> Work instruction: Copy out every line in the entries below that includes "agent".

> Source data:

BEGIN

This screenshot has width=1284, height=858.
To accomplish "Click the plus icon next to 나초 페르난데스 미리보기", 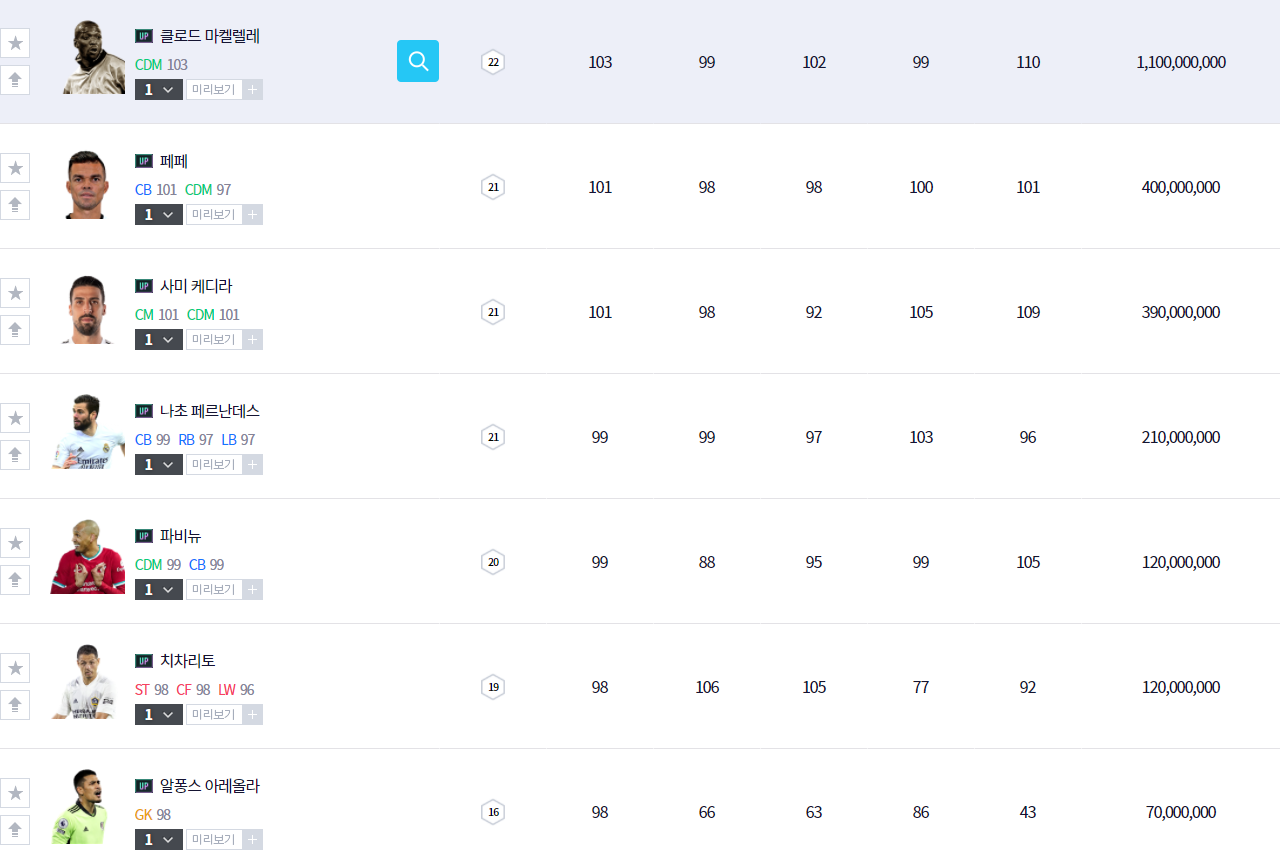I will [253, 465].
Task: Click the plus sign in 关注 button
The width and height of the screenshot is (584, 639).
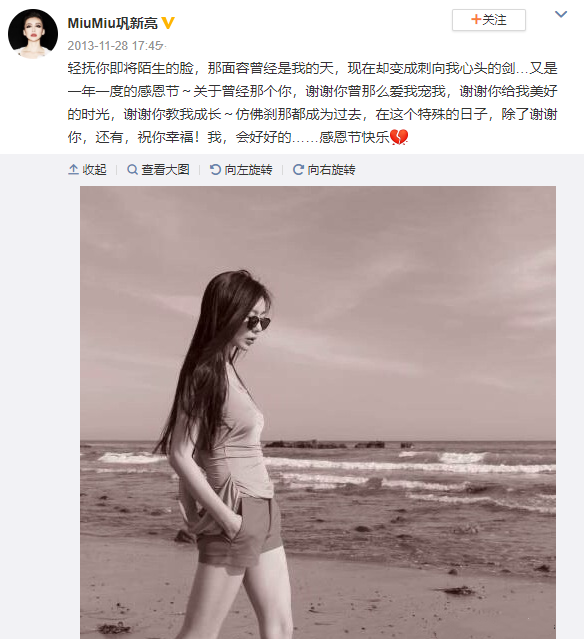Action: pyautogui.click(x=476, y=19)
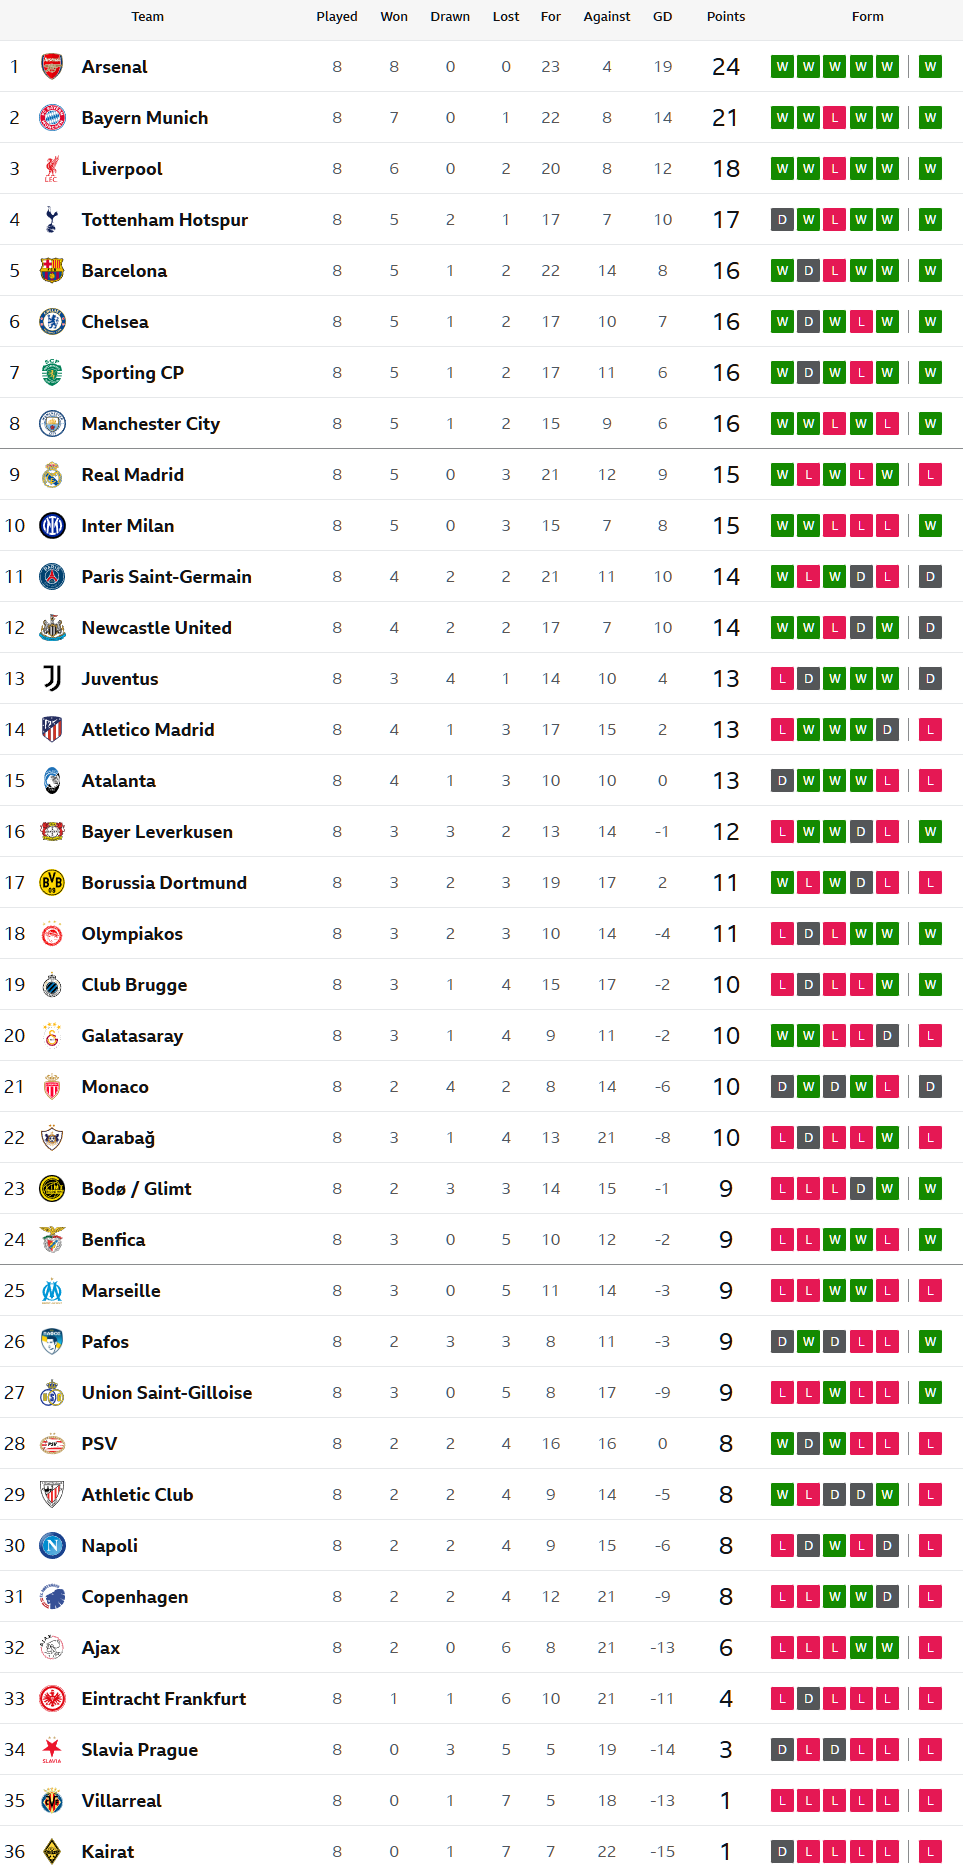Screen dimensions: 963x1875
Task: Click the Borussia Dortmund BVB badge
Action: [52, 883]
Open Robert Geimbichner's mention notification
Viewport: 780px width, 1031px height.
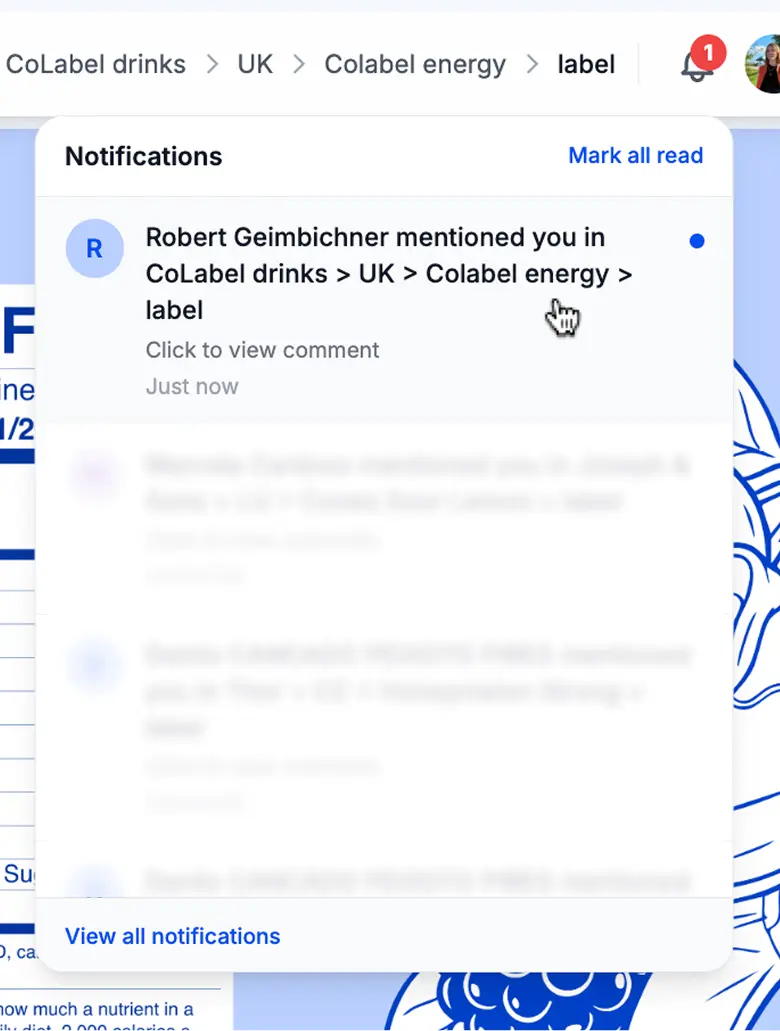click(x=388, y=274)
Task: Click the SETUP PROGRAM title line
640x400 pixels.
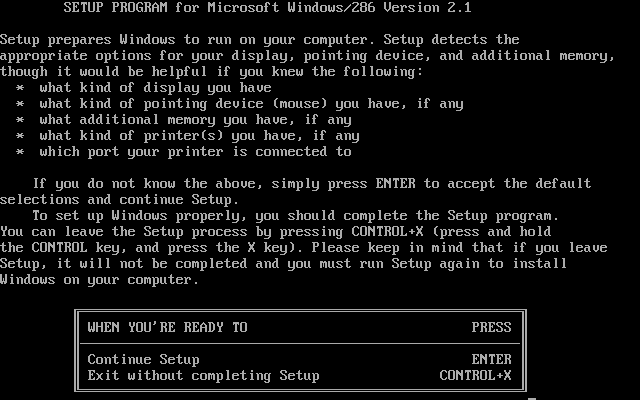Action: pyautogui.click(x=267, y=7)
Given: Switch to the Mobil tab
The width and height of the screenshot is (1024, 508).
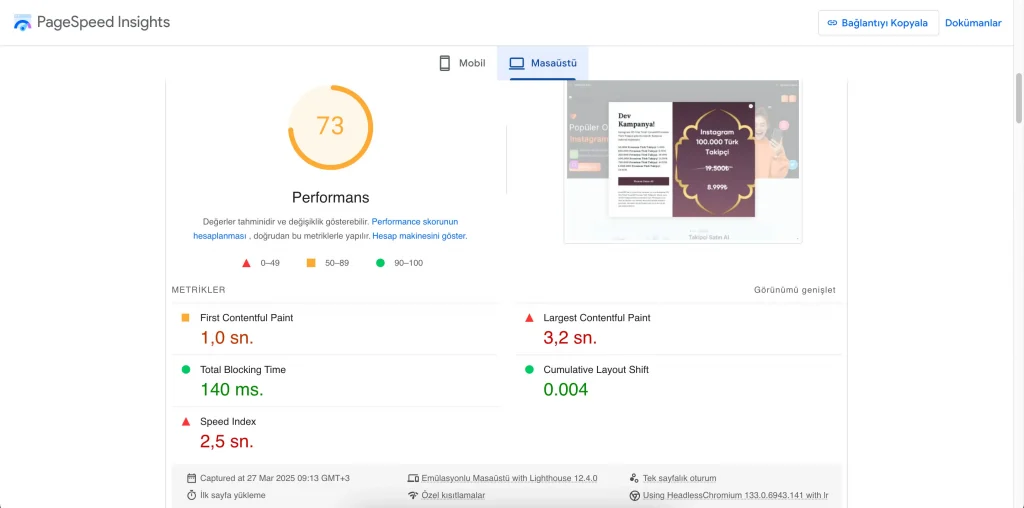Looking at the screenshot, I should 462,63.
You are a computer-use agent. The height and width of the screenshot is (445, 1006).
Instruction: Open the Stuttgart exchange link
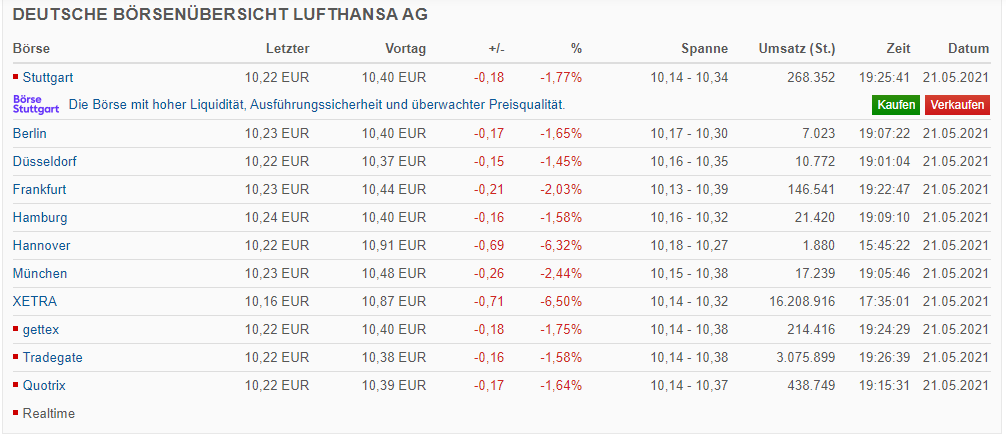click(x=48, y=77)
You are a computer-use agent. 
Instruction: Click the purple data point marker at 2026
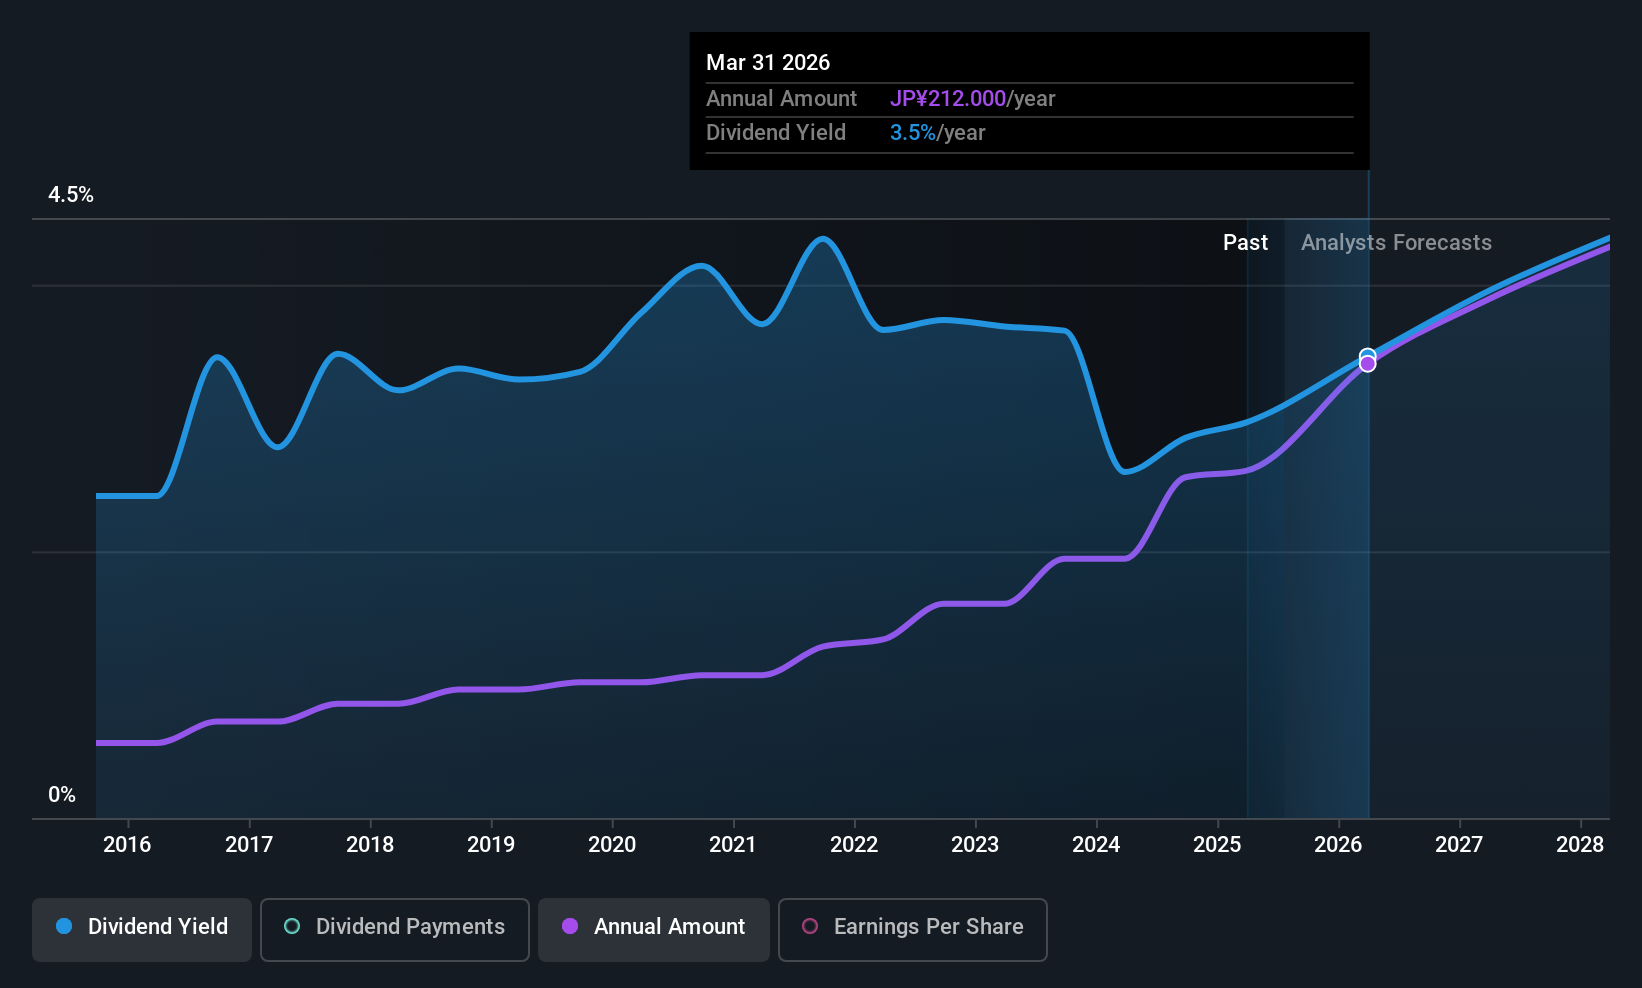pos(1367,364)

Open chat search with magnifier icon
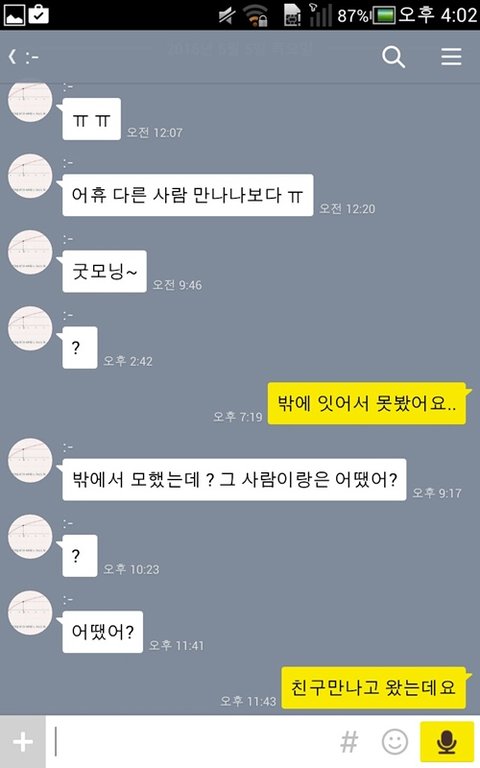tap(393, 57)
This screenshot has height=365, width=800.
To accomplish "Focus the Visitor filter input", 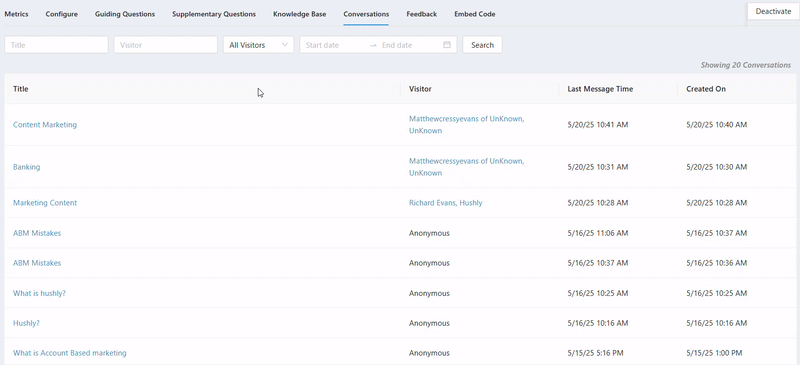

END

> Written solution:
You are a computer-use agent. The height and width of the screenshot is (445, 1006).
You are a computer-use agent. 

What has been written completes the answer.